═════ Passage extrait
Affaire « Louis Vuitton contre eBay » : la Cour de cassation redéfinit la notion d’hébergeur

Pour mettre fin aux hésitations de la jurisprudence sur la définition d’hébergeur,
à la responsabilité limitée, la Haute juridiction – dans son arrêt du 3 mai – en exclut les sociétés Internet ayant la connaissance ou le contrôle des contenus illicites qu’elles stockent.

Par Christiane Féral-Schuhl*, avocate associée, et Laurent Teyssandier avocat, cabinet Féral- Schuhl/Sainte-Marie.

A l’occasion d’un litige survenu entre la filiale Louis Vuitton (1) du groupe LVMH et le géant de l’Internet eBay (2), la Cour de cassation a apporté d’importantes précisions sur les conditions dans lesquelles les exploitants de places de marché sur Internet (sites d’enchères et de vente en ligne ouverts au public) sont susceptibles d’engager leur responsabilité lorsque sont proposés à la vente sur leurs sites des produits contrefaisants.
══════════
═════ Lignes répertoriées
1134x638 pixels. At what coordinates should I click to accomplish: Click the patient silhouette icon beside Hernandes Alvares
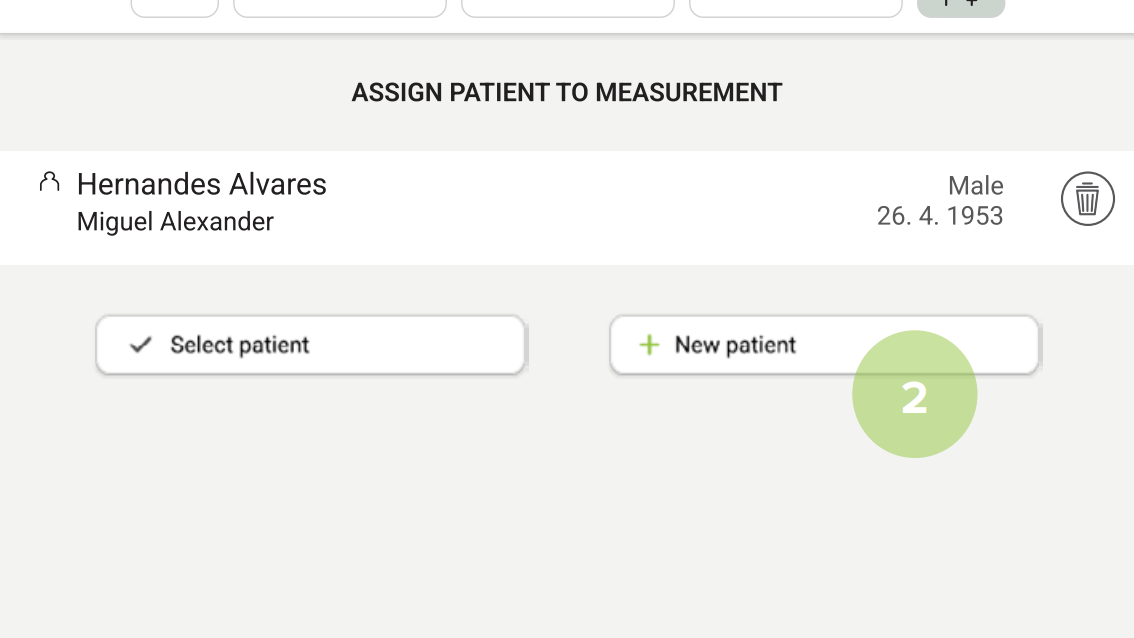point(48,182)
══════════
═════ Lignes répertoriées
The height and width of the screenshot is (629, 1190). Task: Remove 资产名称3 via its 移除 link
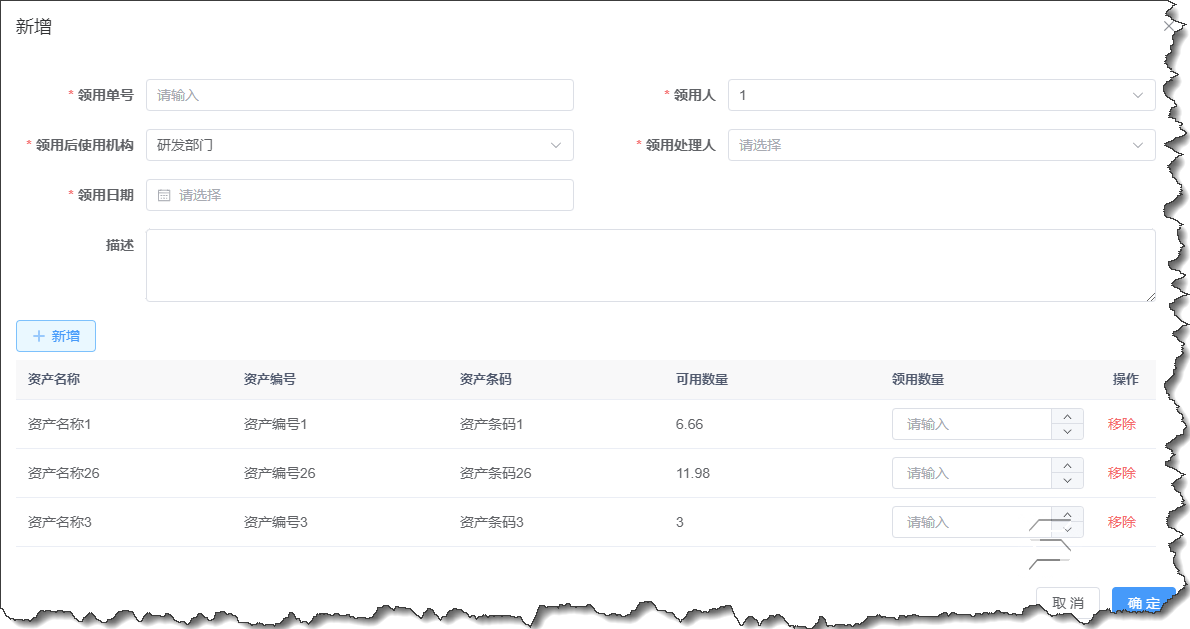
══════════
Consigne A: D'après le passage extrait, pour quelle raison la Cour de cassation a-t-elle redéfini la notion d'hébergeur dans son arrêt du 3 mai ? Répondez en une à trois phrases.
Consigne B: Résumez le passage extrait en deux phrases.

Réponse A: La Cour de cassation a redéfini cette notion pour mettre fin aux hésitations de la jurisprudence sur la définition de l'hébergeur, dont la responsabilité est limitée. Elle en exclut donc les sociétés Internet qui ont la connaissance ou le contrôle des contenus illicites qu'elles stockent.

Réponse B: À l'occasion d'un litige entre Louis Vuitton, filiale du groupe LVMH, et eBay, la Cour de cassation a précisé à quelles conditions les exploitants de places de marché sur Internet peuvent engager leur responsabilité lorsque des produits contrefaisants sont proposés à la vente sur leurs sites. Dans son arrêt du 3 mai, pour mettre fin aux hésitations de la jurisprudence, elle exclut de la définition d'hébergeur, à la responsabilité limitée, les sociétés Internet ayant la connaissance ou le contrôle des contenus illicites qu'elles stockent.